▶ **Task goal**: Please format every line of the records below as a JSON list of strings, one string per line, and skip any blank lines.

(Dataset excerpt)
____

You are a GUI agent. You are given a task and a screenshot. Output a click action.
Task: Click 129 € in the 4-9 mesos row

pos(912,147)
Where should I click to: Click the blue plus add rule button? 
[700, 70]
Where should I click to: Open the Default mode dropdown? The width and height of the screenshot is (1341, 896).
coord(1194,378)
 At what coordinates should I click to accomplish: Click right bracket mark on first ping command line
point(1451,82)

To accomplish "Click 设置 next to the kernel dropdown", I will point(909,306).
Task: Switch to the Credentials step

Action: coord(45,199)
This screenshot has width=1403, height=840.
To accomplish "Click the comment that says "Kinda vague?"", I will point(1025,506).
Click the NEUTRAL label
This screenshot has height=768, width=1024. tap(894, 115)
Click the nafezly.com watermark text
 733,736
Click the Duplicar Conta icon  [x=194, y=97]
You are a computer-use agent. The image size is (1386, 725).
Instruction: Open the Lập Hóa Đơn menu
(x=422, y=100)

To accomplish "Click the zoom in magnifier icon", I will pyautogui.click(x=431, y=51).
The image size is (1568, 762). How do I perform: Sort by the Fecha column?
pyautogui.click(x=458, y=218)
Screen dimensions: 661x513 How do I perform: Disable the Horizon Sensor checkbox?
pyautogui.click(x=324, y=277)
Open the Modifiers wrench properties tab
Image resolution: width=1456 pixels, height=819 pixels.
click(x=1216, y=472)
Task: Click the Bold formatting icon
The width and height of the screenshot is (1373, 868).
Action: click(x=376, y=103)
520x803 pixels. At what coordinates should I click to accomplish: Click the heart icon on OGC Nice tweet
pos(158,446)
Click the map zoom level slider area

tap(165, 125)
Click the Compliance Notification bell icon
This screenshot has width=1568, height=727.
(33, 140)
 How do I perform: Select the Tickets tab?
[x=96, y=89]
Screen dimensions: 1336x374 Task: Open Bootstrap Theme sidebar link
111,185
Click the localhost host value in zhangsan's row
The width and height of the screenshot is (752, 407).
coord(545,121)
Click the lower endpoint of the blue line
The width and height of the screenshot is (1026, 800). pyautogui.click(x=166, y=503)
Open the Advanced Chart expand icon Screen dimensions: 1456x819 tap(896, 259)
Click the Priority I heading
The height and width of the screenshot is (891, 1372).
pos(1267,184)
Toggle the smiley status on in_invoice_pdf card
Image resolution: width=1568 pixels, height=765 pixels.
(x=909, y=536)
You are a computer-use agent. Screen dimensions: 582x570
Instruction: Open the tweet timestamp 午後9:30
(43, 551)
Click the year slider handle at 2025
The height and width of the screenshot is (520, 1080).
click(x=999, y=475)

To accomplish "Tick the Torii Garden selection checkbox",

____

▶ **Solution to the exercise**:
[
  "You are a GUI agent. You are given a task and a screenshot. Output a click action.",
  "Task: Click 129 € in the 4-9 mesos row",
  "pos(912,147)",
  "Where should I click to: Click the blue plus add rule button? ",
  "[700, 70]",
  "Where should I click to: Open the Default mode dropdown? The width and height of the screenshot is (1341, 896).",
  "coord(1194,378)",
  " At what coordinates should I click to accomplish: Click right bracket mark on first ping command line",
  "point(1451,82)",
  "To accomplish \"Click 设置 next to the kernel dropdown\", I will point(909,306).",
  "Task: Switch to the Credentials step",
  "Action: coord(45,199)",
  "This screenshot has width=1403, height=840.",
  "To accomplish \"Click the comment that says \"Kinda vague?\"\", I will point(1025,506).",
  "Click the NEUTRAL label",
  "This screenshot has height=768, width=1024. tap(894, 115)",
  "Click the nafezly.com watermark text",
  " 733,736",
  "Click the Duplicar Conta icon  [x=194, y=97]",
  "You are a computer-use agent. The image size is (1386, 725).",
  "Instruction: Open the Lập Hóa Đơn menu",
  "(x=422, y=100)",
  "To accomplish \"Click the zoom in magnifier icon\", I will pyautogui.click(x=431, y=51).",
  "The image size is (1568, 762). How do I perform: Sort by the Fecha column?",
  "pyautogui.click(x=458, y=218)",
  "Screen dimensions: 661x513 How do I perform: Disable the Horizon Sensor checkbox?",
  "pyautogui.click(x=324, y=277)",
  "Open the Modifiers wrench properties tab",
  "Image resolution: width=1456 pixels, height=819 pixels.",
  "click(x=1216, y=472)",
  "Task: Click the Bold formatting icon",
  "The width and height of the screenshot is (1373, 868).",
  "Action: click(x=376, y=103)",
  "520x803 pixels. At what coordinates should I click to accomplish: Click the heart icon on OGC Nice tweet",
  "pos(158,446)",
  "Click the map zoom level slider area",
  "tap(165, 125)",
  "Click the Compliance Notification bell icon",
  "This screenshot has width=1568, height=727.",
  "(33, 140)",
  " How do I perform: Select the Tickets tab?",
  "[x=96, y=89]",
  "Screen dimensions: 1336x374 Task: Open Bootstrap Theme sidebar link",
  "111,185",
  "Click the localhost host value in zhangsan's row",
  "The width and height of the screenshot is (752, 407).",
  "coord(545,121)",
  "Click the lower endpoint of the blue line",
  "The width and height of the screenshot is (1026, 800). pyautogui.click(x=166, y=503)",
  "Open the Advanced Chart expand icon Screen dimensions: 1456x819 tap(896, 259)",
  "Click the Priority I heading",
  "The height and width of the screenshot is (891, 1372).",
  "pos(1267,184)",
  "Toggle the smiley status on in_invoice_pdf card",
  "Image resolution: width=1568 pixels, height=765 pixels.",
  "(x=909, y=536)",
  "You are a computer-use agent. Screen dimensions: 582x570",
  "Instruction: Open the tweet timestamp 午後9:30",
  "(43, 551)",
  "Click the year slider handle at 2025",
  "The height and width of the screenshot is (520, 1080).",
  "click(x=999, y=475)",
  "To accomplish \"Tick the Torii Garden selection checkbox\","
]